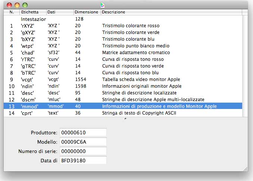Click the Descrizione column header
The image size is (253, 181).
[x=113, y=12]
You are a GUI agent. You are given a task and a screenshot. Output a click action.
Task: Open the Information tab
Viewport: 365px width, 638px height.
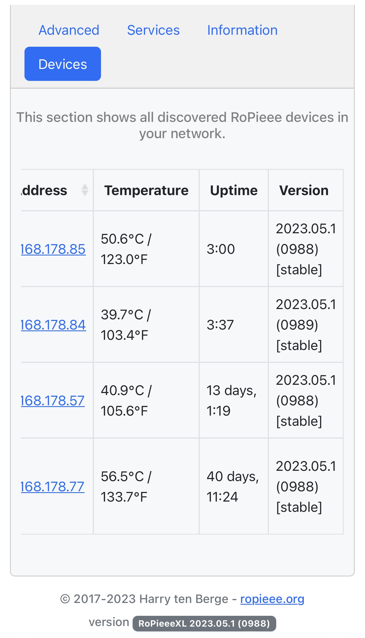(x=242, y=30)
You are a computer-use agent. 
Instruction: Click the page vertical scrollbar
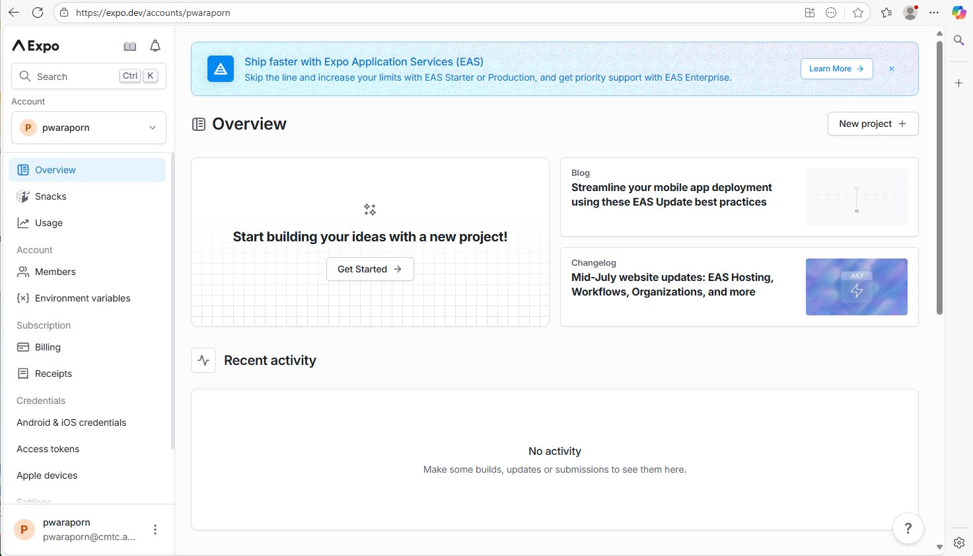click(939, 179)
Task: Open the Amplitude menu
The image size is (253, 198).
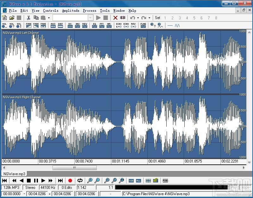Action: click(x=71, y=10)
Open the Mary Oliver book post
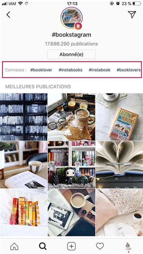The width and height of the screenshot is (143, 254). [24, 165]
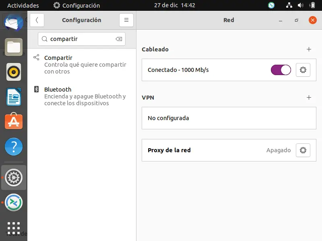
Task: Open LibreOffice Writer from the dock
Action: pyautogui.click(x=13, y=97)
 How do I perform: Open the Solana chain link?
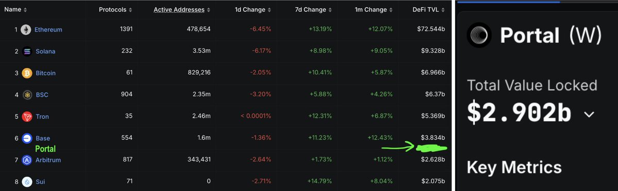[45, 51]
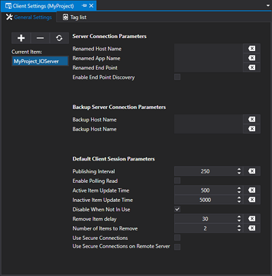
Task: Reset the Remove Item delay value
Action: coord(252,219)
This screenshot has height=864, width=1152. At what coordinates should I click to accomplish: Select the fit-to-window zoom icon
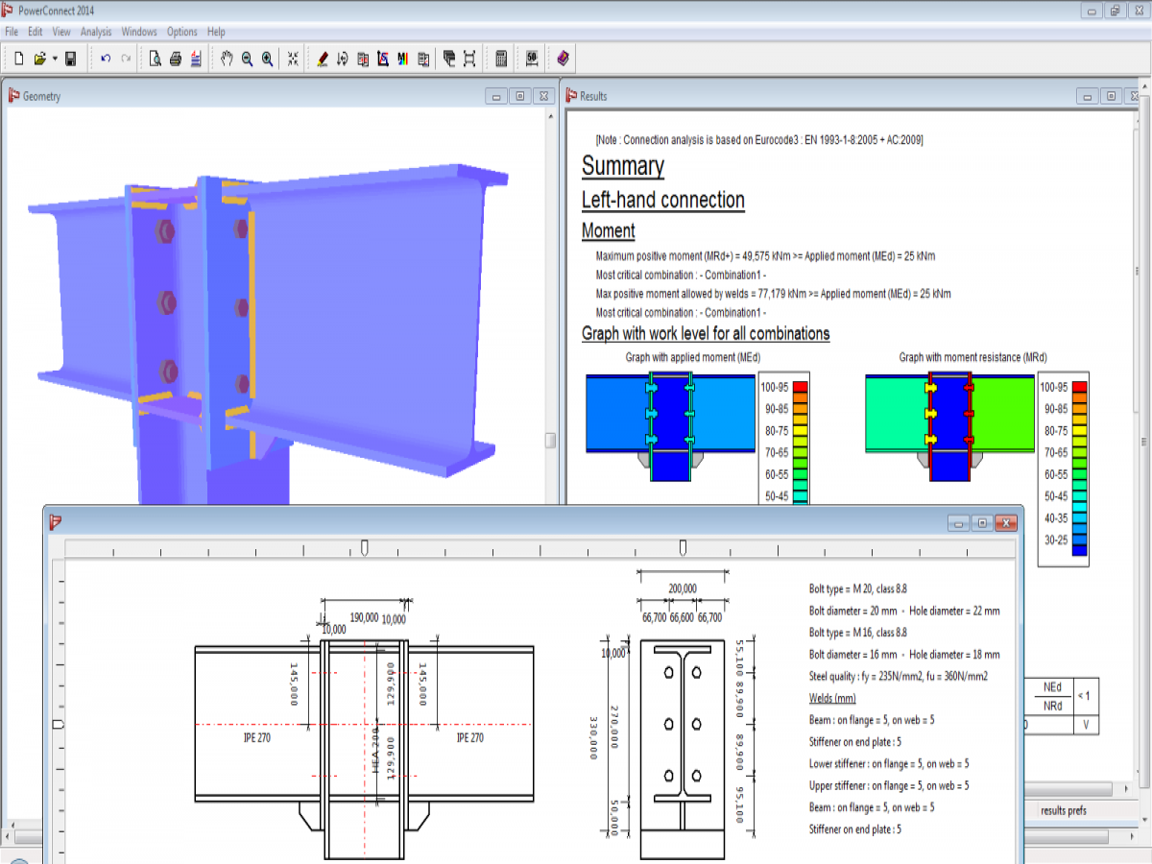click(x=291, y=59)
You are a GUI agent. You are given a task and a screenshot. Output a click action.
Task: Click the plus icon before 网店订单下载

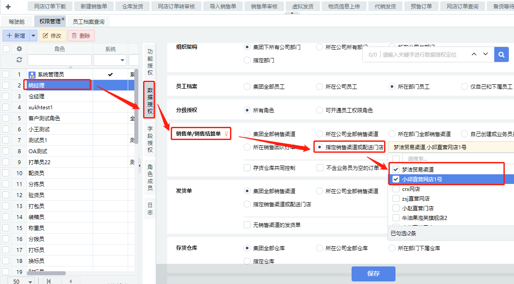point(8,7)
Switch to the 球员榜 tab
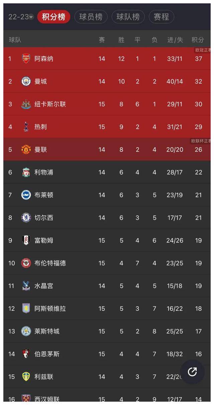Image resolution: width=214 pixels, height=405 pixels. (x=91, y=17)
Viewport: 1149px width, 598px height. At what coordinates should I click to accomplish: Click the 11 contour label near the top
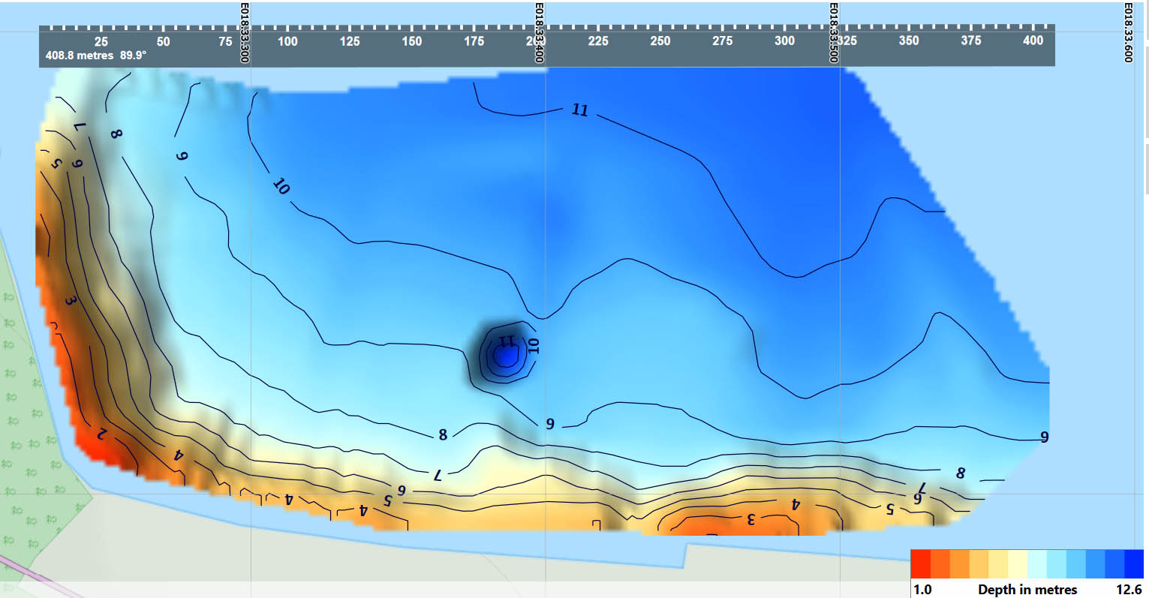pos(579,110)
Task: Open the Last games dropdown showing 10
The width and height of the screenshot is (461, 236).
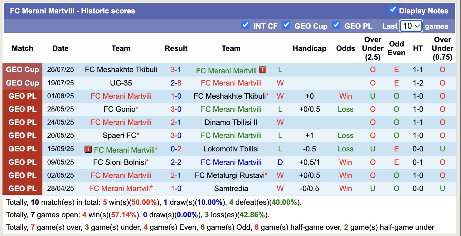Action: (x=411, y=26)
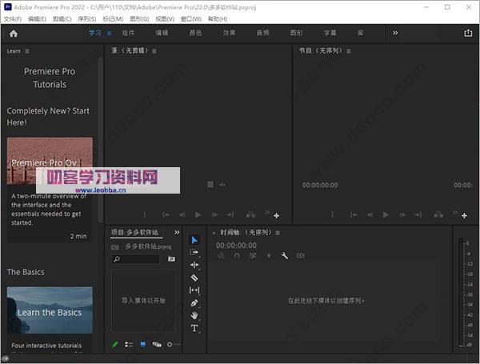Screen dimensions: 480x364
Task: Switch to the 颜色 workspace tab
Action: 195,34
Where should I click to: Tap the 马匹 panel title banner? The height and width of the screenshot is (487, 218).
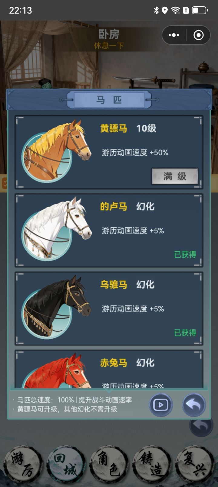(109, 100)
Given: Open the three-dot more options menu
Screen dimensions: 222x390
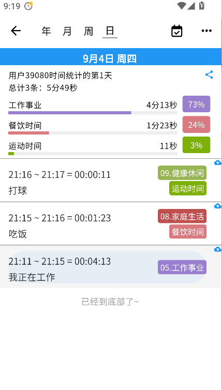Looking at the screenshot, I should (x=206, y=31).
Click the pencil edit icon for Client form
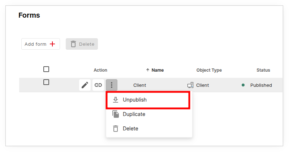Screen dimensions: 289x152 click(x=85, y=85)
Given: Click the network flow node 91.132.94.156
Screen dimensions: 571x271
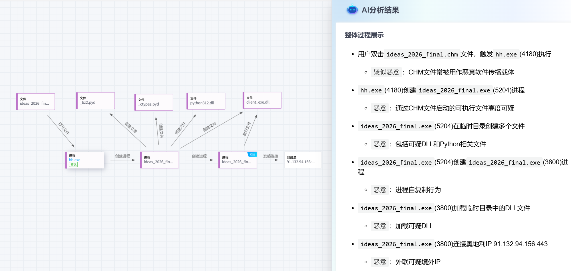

◆ Problem to solve: Scan the records above, then copy out each line that mentions "menu".

◆ Written solution:
Task: Open the Amplitude menu
Given: Open the three-dot more options menu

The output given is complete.